EXERCISE PROMPT: All the lines below need to be transcribed exactly. Pictures get left out.

Records excerpted from a collection:
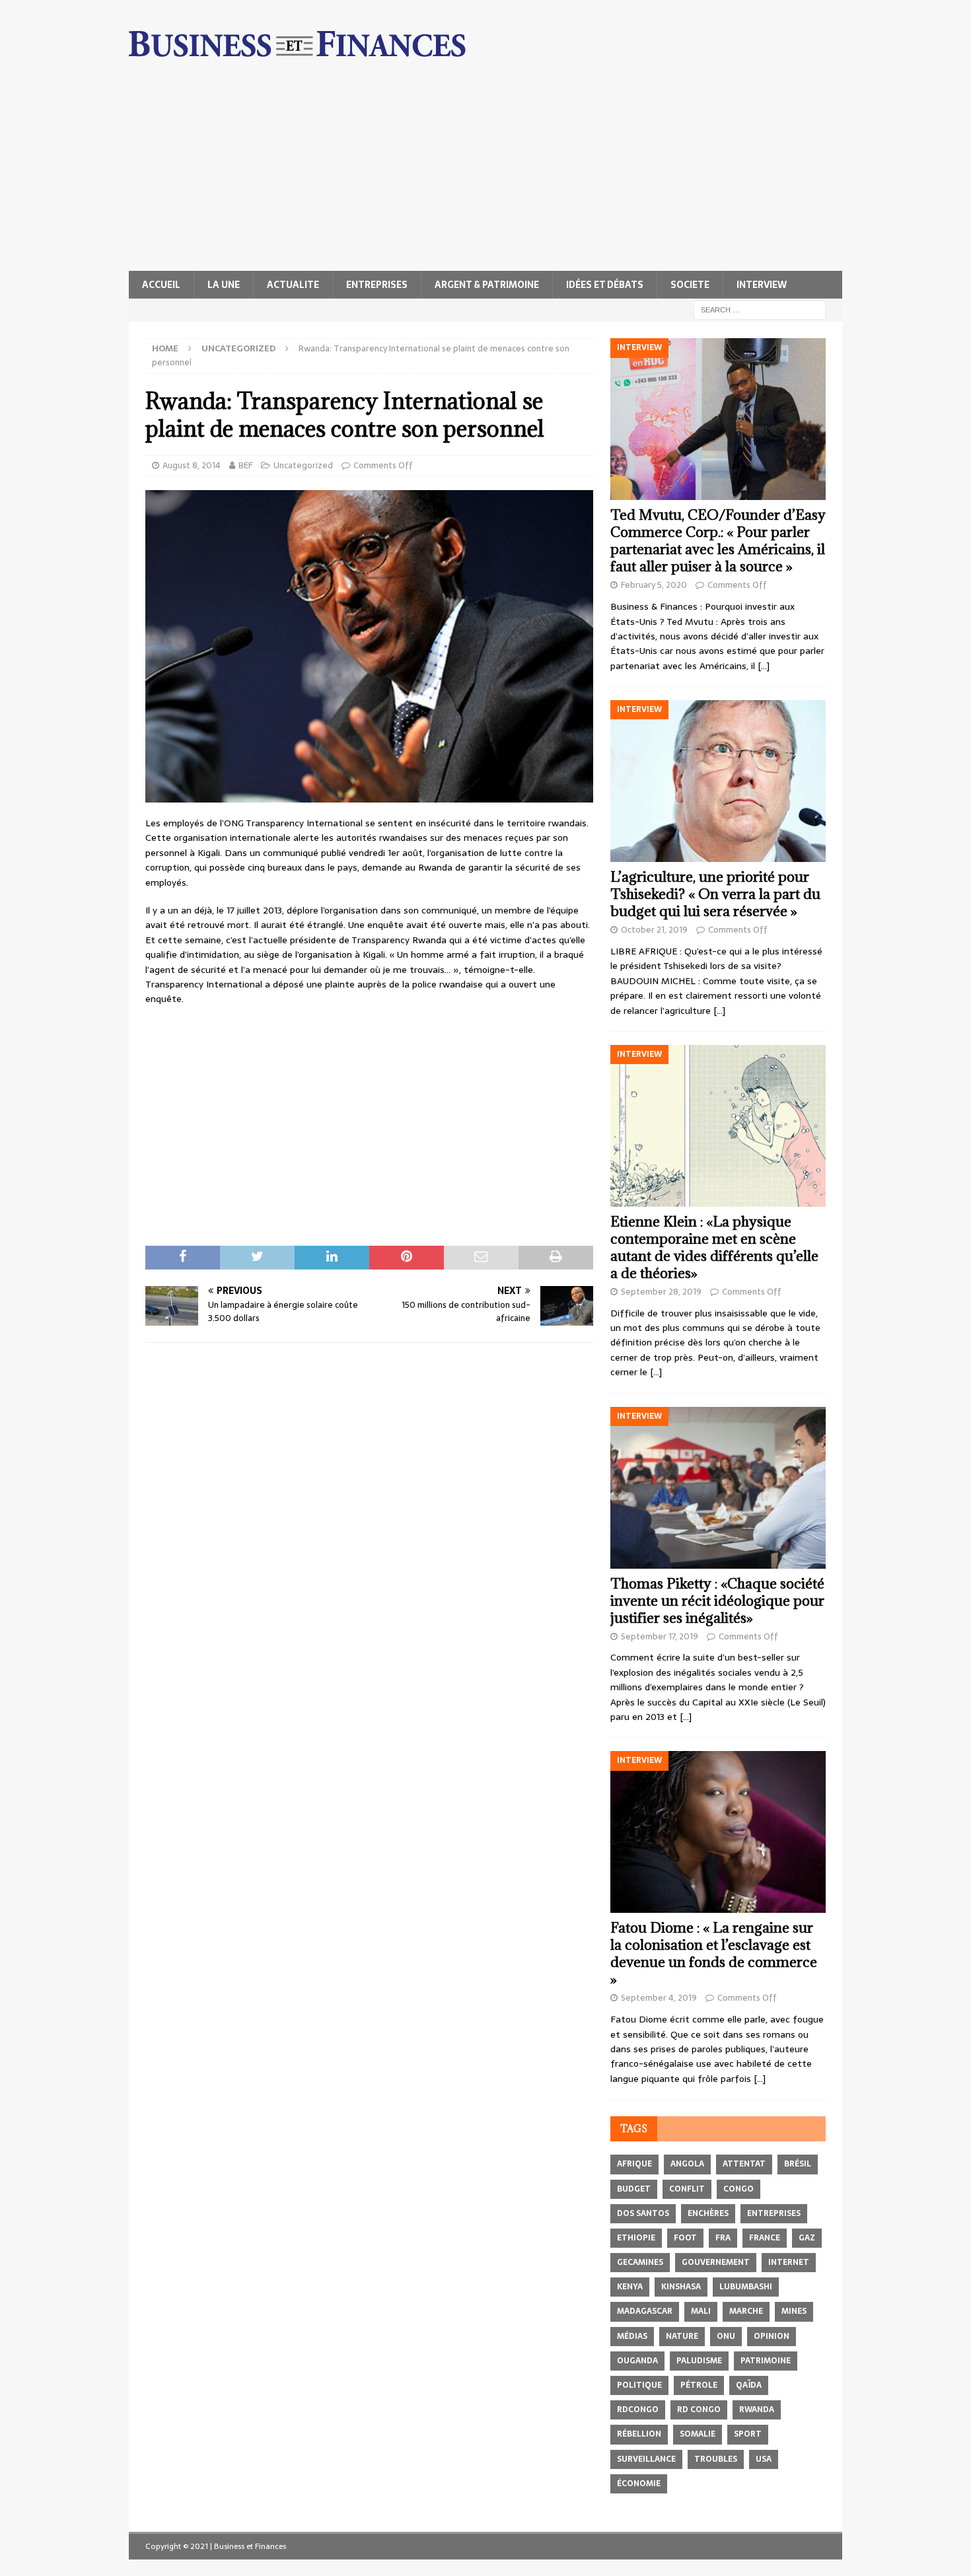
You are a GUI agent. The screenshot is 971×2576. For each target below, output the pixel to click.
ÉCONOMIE (639, 2483)
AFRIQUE (634, 2163)
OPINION (771, 2336)
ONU (726, 2336)
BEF (245, 465)
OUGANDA (637, 2360)
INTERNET (788, 2262)
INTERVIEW (762, 284)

EXERCISE RESPONSE:
You are a GUI agent. The screenshot is 971×2576. For each target below, output the pixel to click.
ÉCONOMIE (639, 2483)
AFRIQUE (634, 2163)
OPINION (771, 2336)
ONU (726, 2336)
BEF (245, 465)
OUGANDA (637, 2360)
INTERNET (788, 2262)
INTERVIEW (762, 284)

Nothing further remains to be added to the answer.